DDoS attack (Distributed Denial of Service attack)

attack in which an attacker hijacks or manipulates multiple computers' processing power (through the use of zombies, bots, or drones) on disparate networks in the process of carrying out a DoS attack

Dictionary Attack

attack that tries out commonly used passwords from a dictionary

Whitehat Hacker

attempt to find weaknesses in a system and then alert the owners of the systems

How is authenticity granted through asymmetric encryption?

by the digital signature mechanism, as the message can be authenticated or verified that it wasn't tampered with.

Password Attack

common attack that utilizes software like password-crackers that try and guess your password

Worms

like viruses but instead of attaching themselves to spread, worms can live on their own and spread through the network. Example: lovebug email

Logic bomb

malware intentionally installed that runs when a certain set of conditions are met

Plaintext

normal text that has not been encrypted

MD5

popular and widely used hash function designed in the early 1990s as a cryptographic hash function -Operates on a 512-bit blocks and generates 128-bit hash digest -Design flaw discovered in 1992 and 2004 -No longer used widely today

Risk

possibility of suffering a loss in the event of an attack on the system

Initialization Vector (IV)

random data integrated into the encryption key with the resulting combined key then used to encrypt the data. Creates a one-time encryption key.

Adware

software that displays advertisements and collects data

Exploit

software that is used to take advantage of a security bug or vulnerability

Hacker

someone who attempts to break into or exploit a system

Kerckhoff's Principle

states that a cryptosystem or a collection of algorithms for key generation, encryption, and decryption operations that comprise a cryptographic service should remain secure, even if everything is known except for the key -Also known as Shannon's Maxim

What must happen for a key encrypted using an initialization vector to be decoded?
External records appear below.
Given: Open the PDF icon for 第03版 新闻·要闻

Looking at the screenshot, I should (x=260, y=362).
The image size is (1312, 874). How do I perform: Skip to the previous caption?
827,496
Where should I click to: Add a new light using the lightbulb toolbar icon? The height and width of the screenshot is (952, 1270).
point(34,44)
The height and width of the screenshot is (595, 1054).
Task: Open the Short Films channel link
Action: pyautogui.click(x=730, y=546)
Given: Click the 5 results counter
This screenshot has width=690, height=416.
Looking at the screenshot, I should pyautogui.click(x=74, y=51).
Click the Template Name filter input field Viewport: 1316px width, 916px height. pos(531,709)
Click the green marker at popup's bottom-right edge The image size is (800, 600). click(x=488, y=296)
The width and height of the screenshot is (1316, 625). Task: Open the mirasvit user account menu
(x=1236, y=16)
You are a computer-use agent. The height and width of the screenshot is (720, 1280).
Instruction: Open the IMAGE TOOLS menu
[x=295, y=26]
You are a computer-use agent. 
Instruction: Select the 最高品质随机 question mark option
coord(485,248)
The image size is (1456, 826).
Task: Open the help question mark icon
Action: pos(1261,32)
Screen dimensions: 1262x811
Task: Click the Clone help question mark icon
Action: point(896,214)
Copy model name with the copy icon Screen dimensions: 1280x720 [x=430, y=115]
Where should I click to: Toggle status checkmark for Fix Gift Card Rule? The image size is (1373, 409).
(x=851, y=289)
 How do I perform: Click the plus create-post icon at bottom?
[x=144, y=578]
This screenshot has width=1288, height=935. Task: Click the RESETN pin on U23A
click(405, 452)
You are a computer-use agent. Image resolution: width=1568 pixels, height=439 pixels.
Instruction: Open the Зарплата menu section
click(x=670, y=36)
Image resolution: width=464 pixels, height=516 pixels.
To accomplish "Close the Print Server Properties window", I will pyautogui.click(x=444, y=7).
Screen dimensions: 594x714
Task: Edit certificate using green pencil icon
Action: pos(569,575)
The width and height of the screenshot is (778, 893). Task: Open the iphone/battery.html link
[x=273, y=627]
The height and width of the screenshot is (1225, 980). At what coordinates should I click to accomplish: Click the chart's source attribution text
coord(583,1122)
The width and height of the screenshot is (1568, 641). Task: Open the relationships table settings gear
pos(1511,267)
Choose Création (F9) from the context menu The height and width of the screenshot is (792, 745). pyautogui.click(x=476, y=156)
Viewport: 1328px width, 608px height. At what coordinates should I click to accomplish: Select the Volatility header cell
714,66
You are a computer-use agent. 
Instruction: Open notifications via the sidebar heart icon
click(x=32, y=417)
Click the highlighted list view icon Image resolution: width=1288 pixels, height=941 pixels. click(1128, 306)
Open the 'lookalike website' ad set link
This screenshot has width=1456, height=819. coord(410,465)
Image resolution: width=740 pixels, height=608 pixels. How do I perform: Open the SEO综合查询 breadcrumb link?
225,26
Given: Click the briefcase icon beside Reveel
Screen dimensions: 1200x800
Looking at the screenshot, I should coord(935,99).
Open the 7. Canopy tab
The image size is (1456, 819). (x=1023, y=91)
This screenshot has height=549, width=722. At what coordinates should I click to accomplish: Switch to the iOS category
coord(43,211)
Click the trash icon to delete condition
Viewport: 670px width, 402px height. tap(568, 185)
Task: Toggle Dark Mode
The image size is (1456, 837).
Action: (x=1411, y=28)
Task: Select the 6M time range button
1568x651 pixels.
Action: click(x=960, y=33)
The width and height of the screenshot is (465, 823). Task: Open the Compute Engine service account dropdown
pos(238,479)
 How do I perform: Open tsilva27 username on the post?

the IV must be sent in plantext along with the encypted message

How is non-repudiation granted through asymmetric encryption?

the author of the message isn't able to dispute the origin of the message meaning we can be assured the author is who they claim to be

Availability

the information we have is readily accessible to those people that should have it

Brute Force Attack

the password cracker tries every possible combination of characters

Threat

the possibility of danger that could exploit a vulnerability

Cyrptography

the practice of coding and hiding messages from a 3rd party

Steganography

the practice of concealing messages or information from observers without encryption

SYN flood attack

type of DoS attack in which a large number of SYN packets are sent to a server without ever acknowledging the SYN-ACK messages it receives back. This keeps the connection open and takes up the server's resources and preventing other users from connecting. Referred to as "half-open attacks"

DNS Cache Poisoning Attack

works by tricking a DNS server into accepting a fake DNS record that will point you to a compromised DNS server. It then feeds you fake DNS addresses when you try to access legitimate websites. It can also spread to other networks.